Textauszug =>
>>>

MS: Sonnenlicht beeinflusst Immunsystem

Sonnenlicht scheint mit der Entstehung der Multiplen Sklerose in Zusmmenhang zu stehen. Doch auch bereits bei ausgebrochener Erkrankung profitieren Betroffene offenbar von UV-Licht, ergaben aktuelle Studien.

 

Fehlendes Sonnenlicht in Herbst und Winter steht nicht nur mit der Winterdepression in Zusammenhang. Viele Menschen leiden in den dunklen und kurzen Tagen des Jahres unter einer gedrückten Stimmung.

 

 

UV-Strahlung macht Immunzellen zahm

 

Fehlendes Sonnenlicht macht aber auch Patienten mit Multipler Sklerose (MS) zu schaffen. Das Auftreten der entzündlichen Autoimmunerkrankung, bei der das Immunsystem das Nervengewebe des zentralen Nervensystems angreift und schädigt, kommt in Regionen mit wenig UV-Strahlung gehäuft vor. Menschen, die in Gebieten mit hoher UV-Strahlung leben, erkranken wesentlich seltener daran. Forscher erklären das zumindest teilweise mit der UV-abhängigen Bildung von Vitamin D.

 

Eine Studie von Forschern des Universitätsklinikums in Münster im Rahmen eines Projekts mit dem Kompentenzzentrum Multiple Sklerose und der Deutschen Forschungsgemeinschaft ergab jetzt im Blut von MS-Patienten Hinweise darauf, dass UV-Strahlung direkt positiv auf ihr Immunsystem wirkt. Demnach traten bereits einen Tag nach der Bestrahlung des Blutes mit UV-B-Licht Immunzellen auf, die das Immunsystem vor einem Eigenangriff im zentralen Nervensystem bewahren.

<<<

Bereitgestelltes Material =>
>>>

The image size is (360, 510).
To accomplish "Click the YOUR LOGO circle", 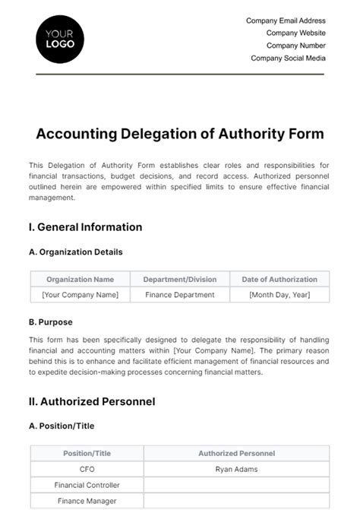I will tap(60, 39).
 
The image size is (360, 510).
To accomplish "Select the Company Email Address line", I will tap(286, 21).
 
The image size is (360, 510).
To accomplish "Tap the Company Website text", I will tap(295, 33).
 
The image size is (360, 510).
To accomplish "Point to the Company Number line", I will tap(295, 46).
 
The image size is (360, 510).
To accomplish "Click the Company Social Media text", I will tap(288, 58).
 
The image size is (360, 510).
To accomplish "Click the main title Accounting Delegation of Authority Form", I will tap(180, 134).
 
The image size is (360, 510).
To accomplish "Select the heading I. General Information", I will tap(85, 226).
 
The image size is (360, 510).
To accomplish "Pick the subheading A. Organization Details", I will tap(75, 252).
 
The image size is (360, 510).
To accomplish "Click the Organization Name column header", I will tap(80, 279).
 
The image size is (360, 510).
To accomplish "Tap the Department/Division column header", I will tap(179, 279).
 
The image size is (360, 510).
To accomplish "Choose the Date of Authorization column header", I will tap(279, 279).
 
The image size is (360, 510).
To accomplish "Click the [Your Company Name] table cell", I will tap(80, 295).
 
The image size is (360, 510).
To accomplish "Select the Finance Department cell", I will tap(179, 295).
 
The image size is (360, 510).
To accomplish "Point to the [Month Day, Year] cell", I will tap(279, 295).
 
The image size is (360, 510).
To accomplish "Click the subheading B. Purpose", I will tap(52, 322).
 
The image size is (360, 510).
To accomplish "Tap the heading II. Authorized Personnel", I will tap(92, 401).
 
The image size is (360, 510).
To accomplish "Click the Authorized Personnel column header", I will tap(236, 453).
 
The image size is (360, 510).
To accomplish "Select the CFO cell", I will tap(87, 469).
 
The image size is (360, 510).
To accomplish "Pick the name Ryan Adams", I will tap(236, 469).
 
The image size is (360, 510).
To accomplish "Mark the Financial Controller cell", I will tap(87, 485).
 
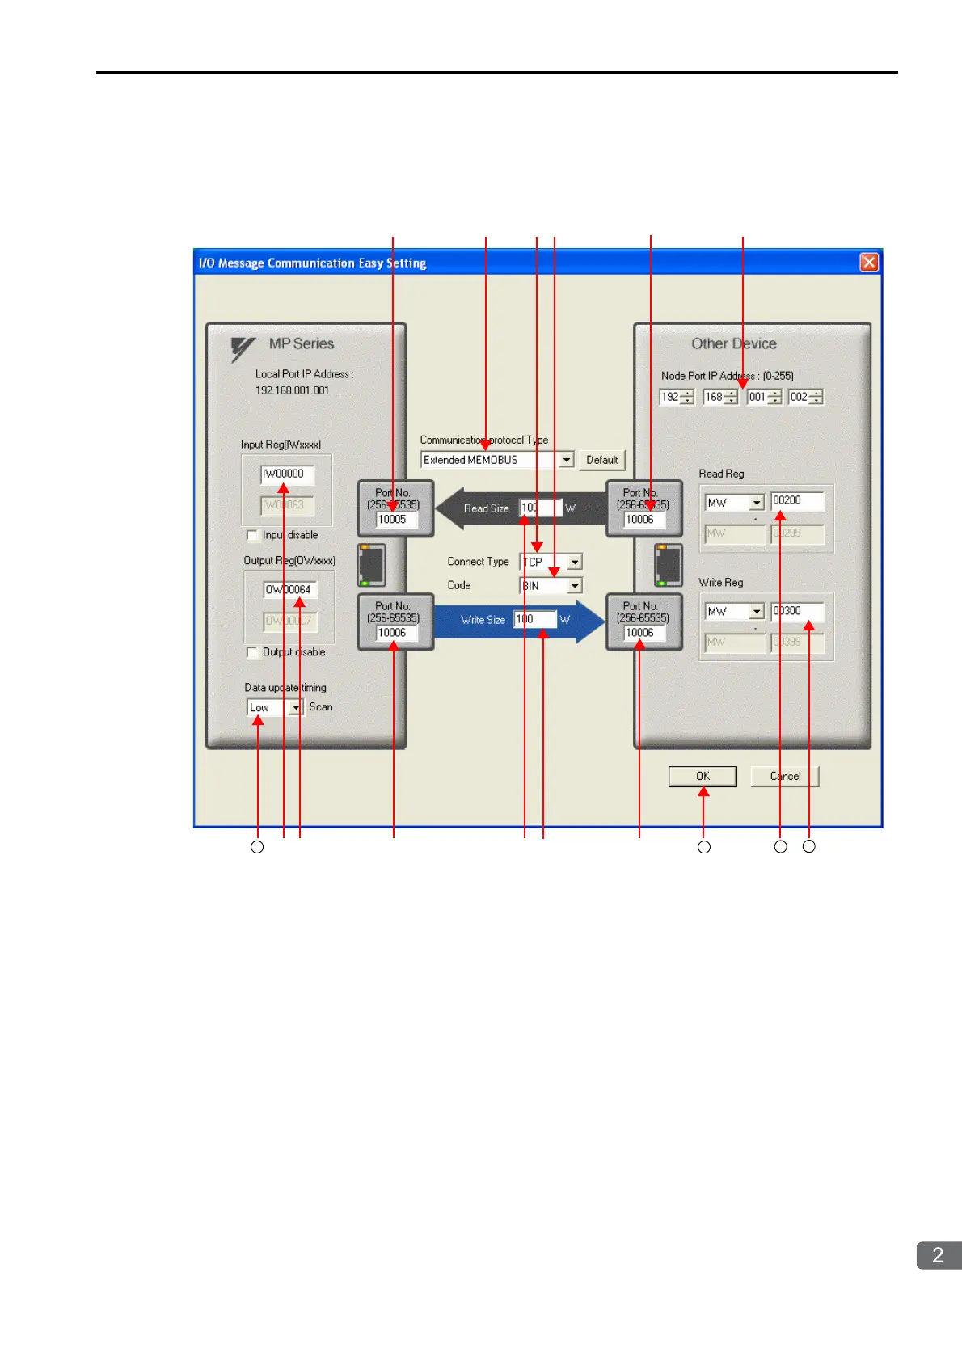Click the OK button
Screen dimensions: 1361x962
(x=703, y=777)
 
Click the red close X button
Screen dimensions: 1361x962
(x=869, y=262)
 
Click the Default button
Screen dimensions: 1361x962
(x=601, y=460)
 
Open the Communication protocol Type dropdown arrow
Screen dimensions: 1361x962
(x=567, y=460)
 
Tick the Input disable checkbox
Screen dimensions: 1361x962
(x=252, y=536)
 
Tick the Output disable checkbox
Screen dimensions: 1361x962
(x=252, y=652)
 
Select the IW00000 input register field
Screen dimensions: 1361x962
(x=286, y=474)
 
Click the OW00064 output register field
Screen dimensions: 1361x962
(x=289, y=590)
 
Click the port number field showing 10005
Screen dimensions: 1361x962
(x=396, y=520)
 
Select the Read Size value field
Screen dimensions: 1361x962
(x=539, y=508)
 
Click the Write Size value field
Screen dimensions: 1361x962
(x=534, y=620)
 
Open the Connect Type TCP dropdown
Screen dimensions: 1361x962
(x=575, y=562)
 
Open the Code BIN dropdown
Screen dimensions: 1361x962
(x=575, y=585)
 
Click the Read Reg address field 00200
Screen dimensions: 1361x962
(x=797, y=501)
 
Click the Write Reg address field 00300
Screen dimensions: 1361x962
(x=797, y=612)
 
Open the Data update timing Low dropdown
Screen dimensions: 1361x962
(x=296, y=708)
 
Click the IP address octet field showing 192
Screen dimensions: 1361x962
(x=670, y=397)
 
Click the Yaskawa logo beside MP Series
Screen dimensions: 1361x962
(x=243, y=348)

<<<
>>>

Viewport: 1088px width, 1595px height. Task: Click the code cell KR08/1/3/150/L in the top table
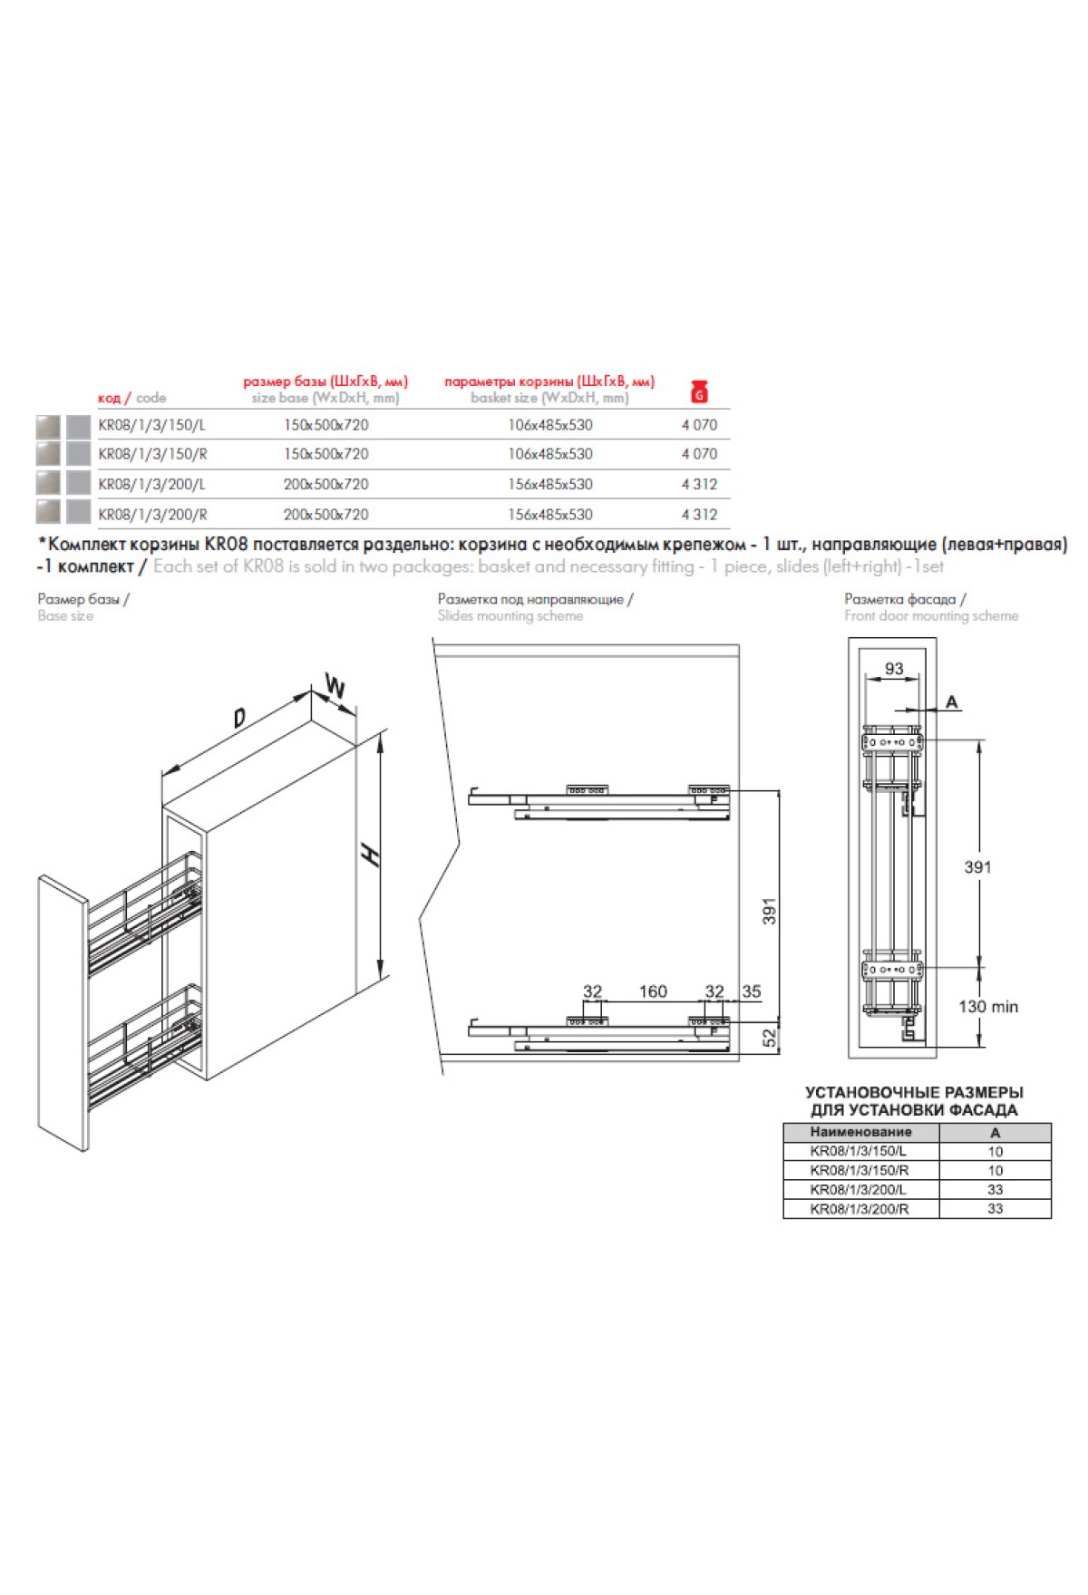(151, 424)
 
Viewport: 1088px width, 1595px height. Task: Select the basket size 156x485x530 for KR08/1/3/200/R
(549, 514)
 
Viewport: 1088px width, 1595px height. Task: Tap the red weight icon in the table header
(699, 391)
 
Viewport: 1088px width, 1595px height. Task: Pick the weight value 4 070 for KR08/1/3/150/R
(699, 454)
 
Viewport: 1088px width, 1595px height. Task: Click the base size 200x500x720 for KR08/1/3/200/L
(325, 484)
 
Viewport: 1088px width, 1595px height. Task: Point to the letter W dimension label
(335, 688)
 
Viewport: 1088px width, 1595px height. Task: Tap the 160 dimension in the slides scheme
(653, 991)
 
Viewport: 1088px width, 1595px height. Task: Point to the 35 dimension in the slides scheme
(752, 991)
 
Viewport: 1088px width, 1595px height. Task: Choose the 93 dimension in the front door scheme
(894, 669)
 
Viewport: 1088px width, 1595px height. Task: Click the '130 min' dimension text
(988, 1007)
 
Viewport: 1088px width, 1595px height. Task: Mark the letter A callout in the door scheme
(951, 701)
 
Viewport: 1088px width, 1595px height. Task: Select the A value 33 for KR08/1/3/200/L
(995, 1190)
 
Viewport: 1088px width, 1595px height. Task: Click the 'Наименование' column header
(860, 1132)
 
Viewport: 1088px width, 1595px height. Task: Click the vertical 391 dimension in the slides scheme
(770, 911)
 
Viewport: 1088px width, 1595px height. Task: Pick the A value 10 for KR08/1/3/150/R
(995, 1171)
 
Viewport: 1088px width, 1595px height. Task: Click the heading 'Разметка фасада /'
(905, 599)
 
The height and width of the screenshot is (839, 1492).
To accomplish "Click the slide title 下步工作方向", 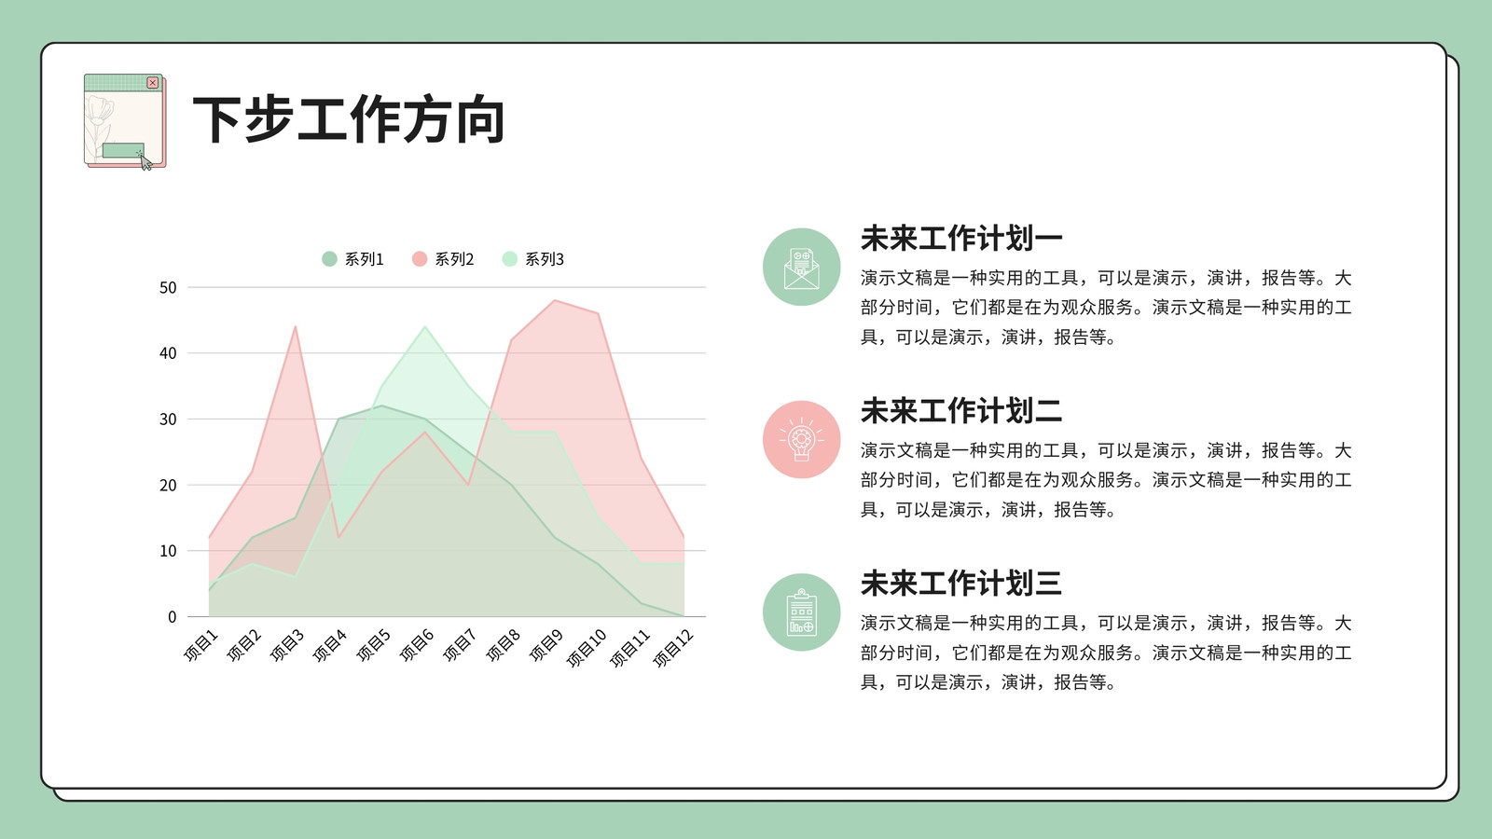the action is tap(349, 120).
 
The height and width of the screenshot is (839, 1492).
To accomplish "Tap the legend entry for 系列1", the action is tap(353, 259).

<<<
>>>

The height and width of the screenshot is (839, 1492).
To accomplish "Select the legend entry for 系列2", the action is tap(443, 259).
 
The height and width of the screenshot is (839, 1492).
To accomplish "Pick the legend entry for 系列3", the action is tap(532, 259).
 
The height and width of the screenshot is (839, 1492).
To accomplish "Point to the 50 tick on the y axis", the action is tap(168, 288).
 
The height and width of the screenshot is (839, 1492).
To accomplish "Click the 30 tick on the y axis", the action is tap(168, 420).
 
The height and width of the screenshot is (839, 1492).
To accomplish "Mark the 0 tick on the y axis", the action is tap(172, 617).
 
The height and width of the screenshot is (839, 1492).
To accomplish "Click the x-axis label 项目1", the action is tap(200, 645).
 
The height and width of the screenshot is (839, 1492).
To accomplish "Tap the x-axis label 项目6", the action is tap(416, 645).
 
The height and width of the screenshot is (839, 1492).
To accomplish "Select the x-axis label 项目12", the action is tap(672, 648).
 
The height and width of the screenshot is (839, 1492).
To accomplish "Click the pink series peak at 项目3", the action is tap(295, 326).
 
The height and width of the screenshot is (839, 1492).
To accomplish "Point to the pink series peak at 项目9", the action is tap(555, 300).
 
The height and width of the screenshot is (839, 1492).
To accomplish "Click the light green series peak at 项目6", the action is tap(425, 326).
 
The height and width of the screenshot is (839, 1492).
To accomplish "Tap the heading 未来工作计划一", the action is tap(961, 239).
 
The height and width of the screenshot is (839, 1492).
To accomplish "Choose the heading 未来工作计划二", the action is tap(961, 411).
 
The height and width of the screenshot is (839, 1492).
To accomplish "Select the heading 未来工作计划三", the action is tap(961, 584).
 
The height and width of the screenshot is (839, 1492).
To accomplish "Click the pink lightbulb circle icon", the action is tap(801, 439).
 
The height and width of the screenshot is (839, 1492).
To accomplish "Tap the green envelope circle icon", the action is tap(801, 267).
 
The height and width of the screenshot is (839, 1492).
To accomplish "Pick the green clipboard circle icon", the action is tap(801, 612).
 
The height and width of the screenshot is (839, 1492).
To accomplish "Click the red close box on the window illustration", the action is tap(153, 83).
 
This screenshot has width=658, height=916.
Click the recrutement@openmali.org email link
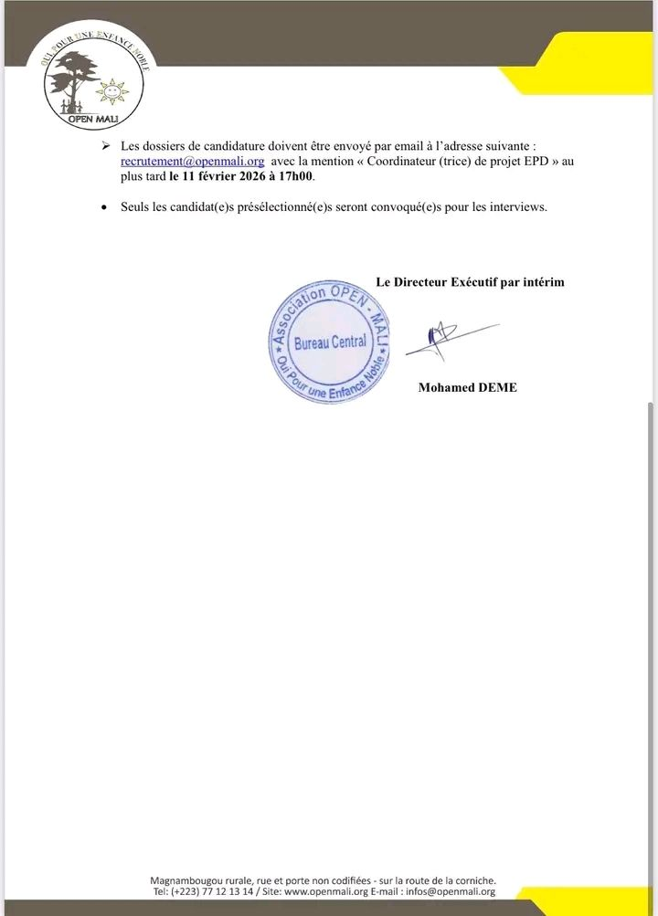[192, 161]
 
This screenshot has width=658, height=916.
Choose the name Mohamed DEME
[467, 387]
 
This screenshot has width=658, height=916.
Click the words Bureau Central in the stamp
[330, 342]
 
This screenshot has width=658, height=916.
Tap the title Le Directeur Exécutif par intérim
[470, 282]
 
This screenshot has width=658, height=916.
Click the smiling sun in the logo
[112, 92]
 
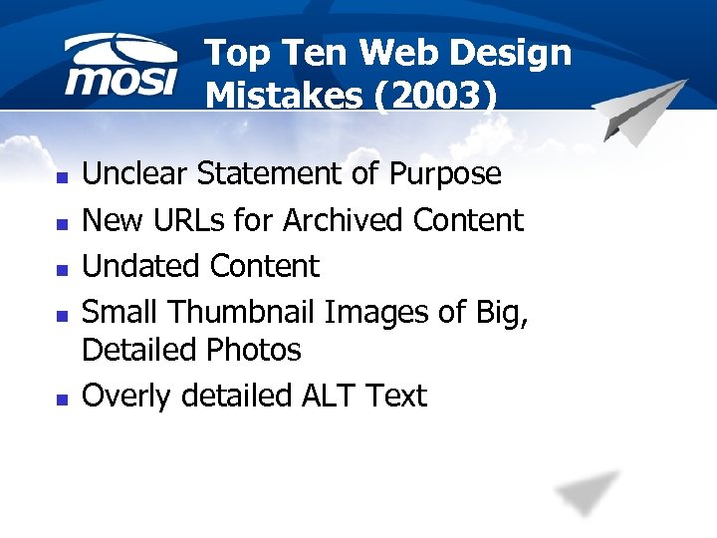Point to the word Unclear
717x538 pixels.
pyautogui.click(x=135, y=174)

<<<

Aufgabenziel =>
Schreibe den Text über Sonnenlicht und Multiple Sklerose ab „Sonnenlicht scheint mit“ und weiter bis einschließlich „ergaben aktuelle Studien.“ noch einmal ab und tausche dabei „Betroffene“ gegen „Erkrankte“ aus.

Lösung =>
Sonnenlicht scheint mit der Entstehung der Multiplen Sklerose in Zusmmenhang zu stehen. Doch auch bereits bei ausgebrochener Erkrankung profitieren Erkrankte offenbar von UV-Licht, ergaben aktuelle Studien.